[Stored dataset items]
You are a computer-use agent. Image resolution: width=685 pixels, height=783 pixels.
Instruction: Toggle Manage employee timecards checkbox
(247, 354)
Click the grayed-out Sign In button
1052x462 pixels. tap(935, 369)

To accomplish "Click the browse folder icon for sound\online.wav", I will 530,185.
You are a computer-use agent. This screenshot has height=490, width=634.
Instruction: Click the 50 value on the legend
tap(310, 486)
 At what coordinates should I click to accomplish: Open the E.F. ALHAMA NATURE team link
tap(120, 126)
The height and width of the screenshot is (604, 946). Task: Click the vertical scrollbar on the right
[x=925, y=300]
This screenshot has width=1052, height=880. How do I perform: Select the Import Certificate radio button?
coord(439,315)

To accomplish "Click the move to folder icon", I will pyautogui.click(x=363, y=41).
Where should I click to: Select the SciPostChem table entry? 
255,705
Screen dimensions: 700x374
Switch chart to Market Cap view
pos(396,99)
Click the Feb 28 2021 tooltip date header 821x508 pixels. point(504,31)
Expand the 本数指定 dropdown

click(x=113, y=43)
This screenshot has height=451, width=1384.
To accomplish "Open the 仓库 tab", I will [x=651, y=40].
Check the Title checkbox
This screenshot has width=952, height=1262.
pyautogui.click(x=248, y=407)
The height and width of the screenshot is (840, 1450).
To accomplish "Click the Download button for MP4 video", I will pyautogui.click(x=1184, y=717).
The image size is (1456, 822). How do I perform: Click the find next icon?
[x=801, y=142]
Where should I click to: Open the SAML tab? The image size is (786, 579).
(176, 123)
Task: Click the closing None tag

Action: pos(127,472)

» **Task to complete**
Could you restate every entry verbatim, please?

» **Finished exercise**
You are a computer-use agent. Image resolution: width=685 pixels, height=783 pixels.
Instruction: Toggle Manage employee timecards checkbox
(247, 354)
Click the grayed-out Sign In button
1052x462 pixels. tap(935, 369)

To accomplish "Click the browse folder icon for sound\online.wav", I will 530,185.
You are a computer-use agent. This screenshot has height=490, width=634.
Instruction: Click the 50 value on the legend
tap(310, 486)
 At what coordinates should I click to accomplish: Open the E.F. ALHAMA NATURE team link
tap(120, 126)
The height and width of the screenshot is (604, 946). Task: Click the vertical scrollbar on the right
[x=925, y=300]
This screenshot has width=1052, height=880. How do I perform: Select the Import Certificate radio button?
coord(439,315)

To accomplish "Click the move to folder icon", I will pyautogui.click(x=363, y=41).
Where should I click to: Select the SciPostChem table entry? 
255,705
Screen dimensions: 700x374
Switch chart to Market Cap view
pos(396,99)
Click the Feb 28 2021 tooltip date header 821x508 pixels. point(504,31)
Expand the 本数指定 dropdown

click(x=113, y=43)
This screenshot has height=451, width=1384.
To accomplish "Open the 仓库 tab", I will [x=651, y=40].
Check the Title checkbox
This screenshot has width=952, height=1262.
pyautogui.click(x=248, y=407)
The height and width of the screenshot is (840, 1450).
To accomplish "Click the Download button for MP4 video", I will pyautogui.click(x=1184, y=717).
The image size is (1456, 822). How do I perform: Click the find next icon?
[x=801, y=142]
Where should I click to: Open the SAML tab? The image size is (786, 579).
(176, 123)
Task: Click the closing None tag

Action: pos(127,472)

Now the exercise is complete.